* [Stated problem]:
Can you update the records below from the line containing "The height and width of the screenshot is (738, 1030)." through the line containing "[x=757, y=15]" so that "bookmark icon" becomes "star icon"? Return only those lines, with nothing else changed.

* [The records]:
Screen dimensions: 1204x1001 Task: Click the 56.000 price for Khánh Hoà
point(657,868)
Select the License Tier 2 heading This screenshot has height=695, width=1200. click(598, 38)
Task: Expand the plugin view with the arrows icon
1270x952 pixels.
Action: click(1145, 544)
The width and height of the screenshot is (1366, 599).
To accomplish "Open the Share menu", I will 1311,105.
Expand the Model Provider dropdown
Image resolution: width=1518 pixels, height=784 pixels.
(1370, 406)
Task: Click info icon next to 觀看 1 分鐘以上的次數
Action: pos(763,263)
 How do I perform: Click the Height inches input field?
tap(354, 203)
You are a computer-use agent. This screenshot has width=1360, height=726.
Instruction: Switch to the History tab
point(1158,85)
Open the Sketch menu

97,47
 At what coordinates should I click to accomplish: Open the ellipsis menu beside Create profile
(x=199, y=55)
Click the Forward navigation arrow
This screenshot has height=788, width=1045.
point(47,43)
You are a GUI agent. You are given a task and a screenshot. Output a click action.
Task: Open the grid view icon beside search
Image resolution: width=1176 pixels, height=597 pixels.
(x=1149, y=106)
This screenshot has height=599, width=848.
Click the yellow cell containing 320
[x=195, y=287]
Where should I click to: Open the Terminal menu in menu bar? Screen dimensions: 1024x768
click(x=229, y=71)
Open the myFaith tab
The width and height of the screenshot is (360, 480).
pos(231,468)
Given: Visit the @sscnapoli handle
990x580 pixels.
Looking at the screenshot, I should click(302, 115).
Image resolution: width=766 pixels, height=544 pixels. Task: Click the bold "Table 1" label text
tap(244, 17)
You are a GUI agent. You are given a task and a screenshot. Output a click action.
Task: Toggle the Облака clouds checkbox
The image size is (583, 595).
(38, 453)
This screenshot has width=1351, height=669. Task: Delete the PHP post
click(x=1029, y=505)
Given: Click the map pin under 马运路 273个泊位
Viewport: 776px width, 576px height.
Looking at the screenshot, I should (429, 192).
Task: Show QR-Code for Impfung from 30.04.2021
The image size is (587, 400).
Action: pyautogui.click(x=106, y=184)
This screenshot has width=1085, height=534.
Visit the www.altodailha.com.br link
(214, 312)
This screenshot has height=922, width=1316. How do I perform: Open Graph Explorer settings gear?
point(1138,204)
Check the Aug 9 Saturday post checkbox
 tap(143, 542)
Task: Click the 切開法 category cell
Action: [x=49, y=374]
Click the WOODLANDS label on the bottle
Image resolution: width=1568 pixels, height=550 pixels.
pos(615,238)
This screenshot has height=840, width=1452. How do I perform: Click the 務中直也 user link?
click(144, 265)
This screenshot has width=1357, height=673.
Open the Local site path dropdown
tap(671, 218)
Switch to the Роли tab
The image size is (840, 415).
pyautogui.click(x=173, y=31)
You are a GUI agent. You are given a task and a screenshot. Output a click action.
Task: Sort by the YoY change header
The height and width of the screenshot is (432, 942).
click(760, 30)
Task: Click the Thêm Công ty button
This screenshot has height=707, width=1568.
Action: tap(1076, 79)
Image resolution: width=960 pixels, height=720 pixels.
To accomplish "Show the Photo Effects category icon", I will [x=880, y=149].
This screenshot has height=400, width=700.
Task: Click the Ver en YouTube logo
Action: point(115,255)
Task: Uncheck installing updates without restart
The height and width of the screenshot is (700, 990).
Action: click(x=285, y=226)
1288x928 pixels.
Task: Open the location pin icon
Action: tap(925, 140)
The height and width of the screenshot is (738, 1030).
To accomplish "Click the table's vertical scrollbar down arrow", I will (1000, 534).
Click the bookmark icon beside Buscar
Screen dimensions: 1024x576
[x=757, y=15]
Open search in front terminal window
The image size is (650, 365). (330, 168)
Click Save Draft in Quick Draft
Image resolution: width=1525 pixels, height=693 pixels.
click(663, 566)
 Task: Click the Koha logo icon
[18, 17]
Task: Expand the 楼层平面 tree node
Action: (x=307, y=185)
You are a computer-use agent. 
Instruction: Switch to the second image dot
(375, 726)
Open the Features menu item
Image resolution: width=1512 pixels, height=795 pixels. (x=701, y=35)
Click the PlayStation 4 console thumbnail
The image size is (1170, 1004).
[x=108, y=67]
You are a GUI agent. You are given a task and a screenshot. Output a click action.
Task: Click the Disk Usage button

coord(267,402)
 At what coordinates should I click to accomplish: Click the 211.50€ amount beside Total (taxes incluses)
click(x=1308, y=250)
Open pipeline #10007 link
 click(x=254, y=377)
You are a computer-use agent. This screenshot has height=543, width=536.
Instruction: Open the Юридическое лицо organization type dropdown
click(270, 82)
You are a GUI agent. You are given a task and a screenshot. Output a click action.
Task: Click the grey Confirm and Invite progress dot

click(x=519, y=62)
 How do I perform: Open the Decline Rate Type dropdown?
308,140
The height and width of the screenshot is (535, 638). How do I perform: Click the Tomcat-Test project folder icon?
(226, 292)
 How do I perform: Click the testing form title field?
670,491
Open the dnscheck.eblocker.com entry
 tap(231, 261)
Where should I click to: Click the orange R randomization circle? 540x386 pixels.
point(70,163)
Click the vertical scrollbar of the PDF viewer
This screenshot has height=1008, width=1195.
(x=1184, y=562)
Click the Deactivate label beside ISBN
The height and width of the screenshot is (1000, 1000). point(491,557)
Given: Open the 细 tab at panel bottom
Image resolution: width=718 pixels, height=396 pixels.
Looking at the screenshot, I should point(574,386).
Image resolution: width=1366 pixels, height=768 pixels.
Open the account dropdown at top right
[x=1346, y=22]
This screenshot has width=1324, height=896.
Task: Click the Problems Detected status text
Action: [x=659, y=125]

* [Written solution]:
The height and width of the screenshot is (738, 1030).
To accomplish "Click the table's vertical scrollbar down arrow", I will (1000, 534).
Click the star icon beside Buscar
Screen dimensions: 1024x576
[x=757, y=15]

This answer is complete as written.